Originally Posted by
Potato
You'll have to be very patient. On the one hand, we don't have jingle mail and all the other positive feedback elements that sped up the US crash; on the other, after witnessing that wreck the common buyer may be a little quicker to slam on the brakes, slowing things faster here once the correction does start. Assume the two factors roughly cancel and our unwinding will proceed at about the same rate as the US.

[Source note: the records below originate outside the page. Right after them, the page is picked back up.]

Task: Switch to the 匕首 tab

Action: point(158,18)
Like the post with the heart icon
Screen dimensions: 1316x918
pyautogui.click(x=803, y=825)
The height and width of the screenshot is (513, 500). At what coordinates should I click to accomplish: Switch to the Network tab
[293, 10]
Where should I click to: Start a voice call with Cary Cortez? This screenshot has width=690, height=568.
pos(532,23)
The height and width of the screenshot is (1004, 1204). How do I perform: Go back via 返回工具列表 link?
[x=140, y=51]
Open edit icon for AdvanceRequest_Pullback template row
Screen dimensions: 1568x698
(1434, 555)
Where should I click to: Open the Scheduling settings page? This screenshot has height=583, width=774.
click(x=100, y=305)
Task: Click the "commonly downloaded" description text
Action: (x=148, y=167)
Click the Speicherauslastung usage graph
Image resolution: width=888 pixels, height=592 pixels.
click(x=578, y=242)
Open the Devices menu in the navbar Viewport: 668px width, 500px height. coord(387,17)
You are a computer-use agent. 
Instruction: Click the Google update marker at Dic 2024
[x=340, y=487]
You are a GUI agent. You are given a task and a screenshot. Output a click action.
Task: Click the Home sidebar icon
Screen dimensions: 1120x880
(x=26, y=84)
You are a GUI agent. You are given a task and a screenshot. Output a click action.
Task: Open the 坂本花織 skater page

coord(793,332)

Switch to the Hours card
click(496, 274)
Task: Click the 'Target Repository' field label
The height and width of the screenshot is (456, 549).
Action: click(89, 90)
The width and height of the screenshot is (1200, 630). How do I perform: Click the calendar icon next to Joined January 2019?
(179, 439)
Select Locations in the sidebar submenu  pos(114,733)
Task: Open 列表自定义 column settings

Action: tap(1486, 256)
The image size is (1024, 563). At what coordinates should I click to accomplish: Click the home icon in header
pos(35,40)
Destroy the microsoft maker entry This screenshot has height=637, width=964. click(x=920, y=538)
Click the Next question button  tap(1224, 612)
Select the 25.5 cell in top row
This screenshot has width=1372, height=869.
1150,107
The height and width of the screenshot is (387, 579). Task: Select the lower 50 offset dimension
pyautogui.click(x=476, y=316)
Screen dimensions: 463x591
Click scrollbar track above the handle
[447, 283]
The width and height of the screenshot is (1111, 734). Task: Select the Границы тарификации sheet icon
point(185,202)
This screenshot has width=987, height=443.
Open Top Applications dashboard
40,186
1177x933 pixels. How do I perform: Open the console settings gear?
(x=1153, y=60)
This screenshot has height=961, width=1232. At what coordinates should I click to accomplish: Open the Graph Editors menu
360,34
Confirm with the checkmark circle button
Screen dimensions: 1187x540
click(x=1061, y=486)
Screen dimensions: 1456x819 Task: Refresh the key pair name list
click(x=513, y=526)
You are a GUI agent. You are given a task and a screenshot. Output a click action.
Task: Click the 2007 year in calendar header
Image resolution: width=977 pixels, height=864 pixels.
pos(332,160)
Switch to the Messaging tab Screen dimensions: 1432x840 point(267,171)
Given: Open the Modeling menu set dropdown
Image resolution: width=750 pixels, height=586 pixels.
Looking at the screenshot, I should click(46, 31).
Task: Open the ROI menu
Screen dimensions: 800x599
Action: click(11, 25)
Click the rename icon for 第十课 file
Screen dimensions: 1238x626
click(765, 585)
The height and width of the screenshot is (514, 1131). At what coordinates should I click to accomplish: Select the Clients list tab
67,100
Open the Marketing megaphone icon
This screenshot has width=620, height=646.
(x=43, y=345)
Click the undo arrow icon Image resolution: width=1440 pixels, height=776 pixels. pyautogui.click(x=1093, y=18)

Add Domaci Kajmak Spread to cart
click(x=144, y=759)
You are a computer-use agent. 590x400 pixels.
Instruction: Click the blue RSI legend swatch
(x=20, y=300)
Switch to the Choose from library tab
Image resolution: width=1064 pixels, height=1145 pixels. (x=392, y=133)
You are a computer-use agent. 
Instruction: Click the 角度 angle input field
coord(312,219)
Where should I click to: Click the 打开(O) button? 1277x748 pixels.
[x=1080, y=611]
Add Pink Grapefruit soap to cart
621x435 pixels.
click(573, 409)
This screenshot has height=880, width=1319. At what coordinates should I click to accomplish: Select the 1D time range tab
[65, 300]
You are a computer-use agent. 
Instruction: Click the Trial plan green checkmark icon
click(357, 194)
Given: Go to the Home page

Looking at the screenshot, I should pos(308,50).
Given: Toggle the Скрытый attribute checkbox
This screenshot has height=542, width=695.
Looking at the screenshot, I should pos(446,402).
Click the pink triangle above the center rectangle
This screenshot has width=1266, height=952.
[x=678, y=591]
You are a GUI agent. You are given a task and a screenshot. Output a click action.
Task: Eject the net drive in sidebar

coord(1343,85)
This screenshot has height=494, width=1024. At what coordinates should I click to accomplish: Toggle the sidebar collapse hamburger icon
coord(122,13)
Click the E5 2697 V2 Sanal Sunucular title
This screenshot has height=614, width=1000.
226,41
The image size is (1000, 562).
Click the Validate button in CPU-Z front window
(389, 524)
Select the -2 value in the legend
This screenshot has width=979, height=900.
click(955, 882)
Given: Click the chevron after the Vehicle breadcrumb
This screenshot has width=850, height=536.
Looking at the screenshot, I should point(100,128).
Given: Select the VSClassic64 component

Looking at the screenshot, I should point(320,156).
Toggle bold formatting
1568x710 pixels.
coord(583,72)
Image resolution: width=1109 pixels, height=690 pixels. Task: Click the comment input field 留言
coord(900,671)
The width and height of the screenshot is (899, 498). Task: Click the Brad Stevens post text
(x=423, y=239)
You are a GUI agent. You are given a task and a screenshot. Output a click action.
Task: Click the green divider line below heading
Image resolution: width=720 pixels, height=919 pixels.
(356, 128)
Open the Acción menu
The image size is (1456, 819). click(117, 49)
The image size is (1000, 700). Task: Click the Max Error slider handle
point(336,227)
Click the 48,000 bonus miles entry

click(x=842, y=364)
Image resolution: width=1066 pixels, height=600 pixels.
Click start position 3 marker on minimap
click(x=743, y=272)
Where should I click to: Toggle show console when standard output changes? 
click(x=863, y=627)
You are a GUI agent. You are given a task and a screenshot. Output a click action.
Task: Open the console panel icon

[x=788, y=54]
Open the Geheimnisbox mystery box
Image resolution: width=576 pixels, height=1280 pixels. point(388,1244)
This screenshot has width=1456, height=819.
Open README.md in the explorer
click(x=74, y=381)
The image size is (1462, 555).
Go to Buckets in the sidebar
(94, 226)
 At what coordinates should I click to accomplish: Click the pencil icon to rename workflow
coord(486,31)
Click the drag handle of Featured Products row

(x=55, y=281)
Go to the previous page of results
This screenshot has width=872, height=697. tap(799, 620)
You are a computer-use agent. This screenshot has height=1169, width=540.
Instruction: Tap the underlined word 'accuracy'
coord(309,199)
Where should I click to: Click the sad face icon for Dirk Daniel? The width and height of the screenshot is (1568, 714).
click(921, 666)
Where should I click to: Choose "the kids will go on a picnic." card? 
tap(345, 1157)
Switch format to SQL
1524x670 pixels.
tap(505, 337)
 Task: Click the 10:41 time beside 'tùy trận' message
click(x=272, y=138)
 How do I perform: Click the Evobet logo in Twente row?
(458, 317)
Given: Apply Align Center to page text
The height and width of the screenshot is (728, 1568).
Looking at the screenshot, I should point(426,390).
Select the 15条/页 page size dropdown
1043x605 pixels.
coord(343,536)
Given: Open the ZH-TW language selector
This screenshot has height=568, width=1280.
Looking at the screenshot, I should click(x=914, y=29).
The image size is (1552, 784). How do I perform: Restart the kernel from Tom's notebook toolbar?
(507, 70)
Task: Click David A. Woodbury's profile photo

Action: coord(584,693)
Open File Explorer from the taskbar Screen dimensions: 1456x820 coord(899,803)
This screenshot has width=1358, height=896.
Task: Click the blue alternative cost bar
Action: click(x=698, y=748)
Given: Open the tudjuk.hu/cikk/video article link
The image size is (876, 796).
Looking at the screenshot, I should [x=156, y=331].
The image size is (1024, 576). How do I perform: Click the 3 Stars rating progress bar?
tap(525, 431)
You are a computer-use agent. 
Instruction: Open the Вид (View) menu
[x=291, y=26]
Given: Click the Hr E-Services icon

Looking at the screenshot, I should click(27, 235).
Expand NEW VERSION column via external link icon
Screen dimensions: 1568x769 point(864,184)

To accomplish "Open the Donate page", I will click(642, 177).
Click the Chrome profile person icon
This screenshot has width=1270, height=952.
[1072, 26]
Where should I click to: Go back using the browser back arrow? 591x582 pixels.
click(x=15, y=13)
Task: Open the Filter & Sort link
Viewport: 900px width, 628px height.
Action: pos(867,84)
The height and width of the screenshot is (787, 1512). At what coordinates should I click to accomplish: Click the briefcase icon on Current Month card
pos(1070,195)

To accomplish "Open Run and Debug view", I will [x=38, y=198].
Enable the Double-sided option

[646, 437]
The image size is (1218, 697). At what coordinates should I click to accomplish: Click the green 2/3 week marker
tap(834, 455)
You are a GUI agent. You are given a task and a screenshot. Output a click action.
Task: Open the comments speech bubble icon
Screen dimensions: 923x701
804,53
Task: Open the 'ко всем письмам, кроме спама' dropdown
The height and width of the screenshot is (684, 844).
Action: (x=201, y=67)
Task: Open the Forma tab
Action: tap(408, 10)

So if you've spotted the bubble with good timing near the top (and weren't early like myself or Mike Burry or whatever), then for the US experience that would be sometime around 2006, maybe even as late as 2007. When is the time to buy? It's still not clear if it's bottomed yet, but maybe around 2011/2012 you agree that even if there is more downside, the fundamentals are back in line and that it's worth the risk to buy again.
That's a good 5 years or so.
The debate still rages about where the bottom will be, and how close the US is now, but maybe you figure once the major declines started to peter out in 2009 was close enough; that would still be 3 years from the peak you'd have to wait.
Similarly, if in Toronto you had spotted the problems close to the peak in 1989, you'd have had to wait 3-4 years before you'd want to pencil "house shopping" into your day planner.
Real estate is not a fast-moving, efficient market, so patience will be required. But a 30% correction on a $600k house is $180k, and that savings can be even greater if renting is cheaper while you wait.